Henry Thornton
Henry Thornton (1760-1815) was a British political economist, slavery abolitionist, Member of Parliament and partner in Down, Thornton & Free from 1784 until his death in 1815.
Background and early life
Henry Thornton was born on 10 March 1760 in a house on the south side of Clapham Common in Surrey. He was the youngest of four children of the philanthropist, banker and merchant John Thornton (1729-90) and his wife Lucy Watson (1722-85). John Thornton supported the abolition of slavery, and sponsored John Newton, the abolitionist and writer of the hymn ‘Amazing Grace’.
Both of Henry Thornton’s grandfathers had been merchants in Hull, and although John Thornton continued the family business in Hull, he also traded as a merchant in London.
The family also had strong banking connections. John Thornton and his father (Henry’s grandfather) Robert Thornton were both directors of the Bank of England. Henry’s brother Samuel Thornton later served as both director and governor of the Bank.
Henry Thornton was educated at schools in Wandsworth.
Business and banking career
Henry Thornton’s working life began in the firm of his second cousin Godfrey Thornton, a merchant trading with Russia and the Baltic, and later governor of the Bank of England.
In 1780 Thornton moved to work with his father, who was also a merchant trading with Russia and the Baltic, and additionally a partner in Hull sugar and soap firms.
In 1784, seeing that his father’s recent ventures had resulted in considerable losses, and against the advice of his parents, Thornton left the family business to join the banking firm that was to dominate his working life.
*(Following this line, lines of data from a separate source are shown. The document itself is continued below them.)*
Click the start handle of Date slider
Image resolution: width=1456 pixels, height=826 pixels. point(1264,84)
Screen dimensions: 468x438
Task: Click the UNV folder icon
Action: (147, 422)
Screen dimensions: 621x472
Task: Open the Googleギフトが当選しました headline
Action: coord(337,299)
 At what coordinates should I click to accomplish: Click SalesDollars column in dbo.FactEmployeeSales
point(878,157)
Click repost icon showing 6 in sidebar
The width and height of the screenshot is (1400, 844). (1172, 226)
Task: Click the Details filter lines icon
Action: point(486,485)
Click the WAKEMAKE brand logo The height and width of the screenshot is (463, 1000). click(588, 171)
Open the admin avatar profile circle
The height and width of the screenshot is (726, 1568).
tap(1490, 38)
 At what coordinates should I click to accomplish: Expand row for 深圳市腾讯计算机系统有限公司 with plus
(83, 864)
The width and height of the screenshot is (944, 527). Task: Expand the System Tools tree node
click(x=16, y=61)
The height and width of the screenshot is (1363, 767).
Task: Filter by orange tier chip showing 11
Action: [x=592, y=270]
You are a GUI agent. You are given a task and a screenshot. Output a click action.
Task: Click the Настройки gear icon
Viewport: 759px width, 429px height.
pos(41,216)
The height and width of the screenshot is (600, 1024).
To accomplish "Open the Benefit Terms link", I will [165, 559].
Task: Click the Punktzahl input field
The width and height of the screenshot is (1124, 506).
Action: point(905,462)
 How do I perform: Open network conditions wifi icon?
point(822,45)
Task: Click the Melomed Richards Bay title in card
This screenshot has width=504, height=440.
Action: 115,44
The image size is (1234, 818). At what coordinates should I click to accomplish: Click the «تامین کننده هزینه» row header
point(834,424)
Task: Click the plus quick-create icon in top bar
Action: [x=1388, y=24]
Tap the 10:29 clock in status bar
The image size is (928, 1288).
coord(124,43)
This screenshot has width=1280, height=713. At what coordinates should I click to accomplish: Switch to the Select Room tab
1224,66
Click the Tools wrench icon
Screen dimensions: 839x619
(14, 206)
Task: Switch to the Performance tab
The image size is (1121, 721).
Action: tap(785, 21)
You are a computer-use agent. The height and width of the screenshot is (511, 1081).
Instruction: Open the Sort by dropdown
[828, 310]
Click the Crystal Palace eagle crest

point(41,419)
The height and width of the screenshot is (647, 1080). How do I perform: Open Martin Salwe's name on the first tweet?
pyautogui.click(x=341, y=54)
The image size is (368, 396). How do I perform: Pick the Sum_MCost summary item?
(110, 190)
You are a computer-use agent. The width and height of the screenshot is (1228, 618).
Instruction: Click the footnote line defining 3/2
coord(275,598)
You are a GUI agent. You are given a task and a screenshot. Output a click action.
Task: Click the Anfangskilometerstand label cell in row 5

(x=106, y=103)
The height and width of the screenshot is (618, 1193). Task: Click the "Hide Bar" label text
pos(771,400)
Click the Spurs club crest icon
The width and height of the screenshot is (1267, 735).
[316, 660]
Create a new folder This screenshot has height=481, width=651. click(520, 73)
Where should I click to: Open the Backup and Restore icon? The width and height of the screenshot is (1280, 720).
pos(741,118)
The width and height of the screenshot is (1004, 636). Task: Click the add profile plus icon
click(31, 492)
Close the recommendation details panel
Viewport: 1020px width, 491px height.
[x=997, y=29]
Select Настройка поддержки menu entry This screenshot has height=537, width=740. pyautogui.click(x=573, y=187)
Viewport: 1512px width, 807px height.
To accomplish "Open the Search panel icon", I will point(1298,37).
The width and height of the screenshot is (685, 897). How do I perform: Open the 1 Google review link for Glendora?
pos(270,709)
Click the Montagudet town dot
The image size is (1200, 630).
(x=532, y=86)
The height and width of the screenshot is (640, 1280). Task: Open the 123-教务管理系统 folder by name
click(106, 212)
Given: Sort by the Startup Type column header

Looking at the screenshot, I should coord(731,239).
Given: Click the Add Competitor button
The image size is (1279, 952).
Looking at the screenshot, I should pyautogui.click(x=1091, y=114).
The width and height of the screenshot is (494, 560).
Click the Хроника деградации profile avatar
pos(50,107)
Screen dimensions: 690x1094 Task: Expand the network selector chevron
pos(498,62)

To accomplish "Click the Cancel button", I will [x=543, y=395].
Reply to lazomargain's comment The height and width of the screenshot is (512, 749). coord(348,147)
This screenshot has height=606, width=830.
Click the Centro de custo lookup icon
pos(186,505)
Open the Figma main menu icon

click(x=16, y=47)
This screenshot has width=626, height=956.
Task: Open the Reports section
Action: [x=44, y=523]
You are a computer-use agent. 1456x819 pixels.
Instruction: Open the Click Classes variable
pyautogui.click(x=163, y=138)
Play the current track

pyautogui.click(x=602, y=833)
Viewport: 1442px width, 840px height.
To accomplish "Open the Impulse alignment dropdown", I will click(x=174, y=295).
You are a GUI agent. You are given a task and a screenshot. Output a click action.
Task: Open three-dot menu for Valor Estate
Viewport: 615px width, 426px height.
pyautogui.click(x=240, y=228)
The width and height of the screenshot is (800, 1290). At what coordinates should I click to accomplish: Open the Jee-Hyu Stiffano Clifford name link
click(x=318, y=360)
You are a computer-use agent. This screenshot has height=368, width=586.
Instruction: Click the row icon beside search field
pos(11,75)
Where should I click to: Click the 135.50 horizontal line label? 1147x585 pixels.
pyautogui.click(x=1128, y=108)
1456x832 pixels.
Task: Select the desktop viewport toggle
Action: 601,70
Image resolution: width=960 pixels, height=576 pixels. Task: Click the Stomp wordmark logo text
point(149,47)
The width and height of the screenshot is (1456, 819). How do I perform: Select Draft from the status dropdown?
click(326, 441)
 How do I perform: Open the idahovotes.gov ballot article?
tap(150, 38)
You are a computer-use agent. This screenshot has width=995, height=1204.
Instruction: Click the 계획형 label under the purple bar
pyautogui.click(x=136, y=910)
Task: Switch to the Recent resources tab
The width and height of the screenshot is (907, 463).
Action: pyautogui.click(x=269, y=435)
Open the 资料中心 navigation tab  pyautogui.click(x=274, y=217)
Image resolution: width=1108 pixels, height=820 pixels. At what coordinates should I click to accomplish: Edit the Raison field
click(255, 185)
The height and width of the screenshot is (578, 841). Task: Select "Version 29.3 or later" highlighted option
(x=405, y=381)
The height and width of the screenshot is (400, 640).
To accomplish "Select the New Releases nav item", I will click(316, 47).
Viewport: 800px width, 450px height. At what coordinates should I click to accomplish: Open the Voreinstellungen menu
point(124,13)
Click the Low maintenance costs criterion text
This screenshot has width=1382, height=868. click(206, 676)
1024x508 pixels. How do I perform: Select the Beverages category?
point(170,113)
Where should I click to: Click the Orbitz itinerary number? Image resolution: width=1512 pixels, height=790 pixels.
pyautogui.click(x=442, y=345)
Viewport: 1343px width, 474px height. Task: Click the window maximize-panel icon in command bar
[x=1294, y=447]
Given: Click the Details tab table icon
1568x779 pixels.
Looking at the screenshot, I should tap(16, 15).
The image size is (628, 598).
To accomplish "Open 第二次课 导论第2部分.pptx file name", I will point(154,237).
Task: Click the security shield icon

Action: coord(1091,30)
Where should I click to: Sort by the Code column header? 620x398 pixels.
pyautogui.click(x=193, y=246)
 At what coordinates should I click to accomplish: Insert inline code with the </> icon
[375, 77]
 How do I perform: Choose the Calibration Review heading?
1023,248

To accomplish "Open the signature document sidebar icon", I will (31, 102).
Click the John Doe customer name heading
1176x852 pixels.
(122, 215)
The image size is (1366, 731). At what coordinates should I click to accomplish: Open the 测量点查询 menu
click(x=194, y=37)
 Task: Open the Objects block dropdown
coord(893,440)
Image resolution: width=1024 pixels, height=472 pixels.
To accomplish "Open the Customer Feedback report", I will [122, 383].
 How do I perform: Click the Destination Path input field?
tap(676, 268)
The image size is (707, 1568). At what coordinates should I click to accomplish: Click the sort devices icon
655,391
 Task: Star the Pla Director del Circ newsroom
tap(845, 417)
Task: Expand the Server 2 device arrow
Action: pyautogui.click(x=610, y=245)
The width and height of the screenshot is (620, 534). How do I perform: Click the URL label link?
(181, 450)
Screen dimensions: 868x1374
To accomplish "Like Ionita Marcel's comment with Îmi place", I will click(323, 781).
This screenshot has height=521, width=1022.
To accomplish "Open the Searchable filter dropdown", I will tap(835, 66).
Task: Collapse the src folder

When he joined the partnership the bank’s name became Down, Thornton & Free.
In the next three decades Down, Thornton & Free grew to become one of London’s largest banks, acting as London agent for an increasing number of banks outside London, including many provincial banking firms and the Royal Bank of Scotland.
In around 1810 Thornton discovered that one of his fellow partners had allowed a firm with which he was connected to build up an unusually large debit balance with the bank. It soon became apparent to Thornton that the money was unlikely to be repaid in full. Although Thornton intervened repeatedly to try to limit the losses, the affair dragged on for several years and the bank eventually – after Thornton’s death – lost £70,000, a sum nearly equalling the bank’s share capital of £72,000. Thornton reproached himself with having allowed too much of his attention to be diverted from the bank towards his parliamentary, religious and campaigning activities. In 1814 he reflected that he, as elder partner in the bank, was ‘a trustee to our customers’, ‘counted on as a guarantee that all is safe’. Although the bank survived this crisis, it eventually failed in 1825, a decade after Thornton’s death.
Abolitionist and evangelical Christian
Henry Thornton was one of the founders of the ‘Clapham Sect’, a name retrospectively applied to the group of evangelical Christians who met at Battersea Rise, Thornton’s home on the west side of Clapham Common. Its prominent members included Thornton’s friends the campaigner Zachary Macaulay; the writer Hannah More; and his close friend and cousin, the slavery abolitionist William Wilberforce.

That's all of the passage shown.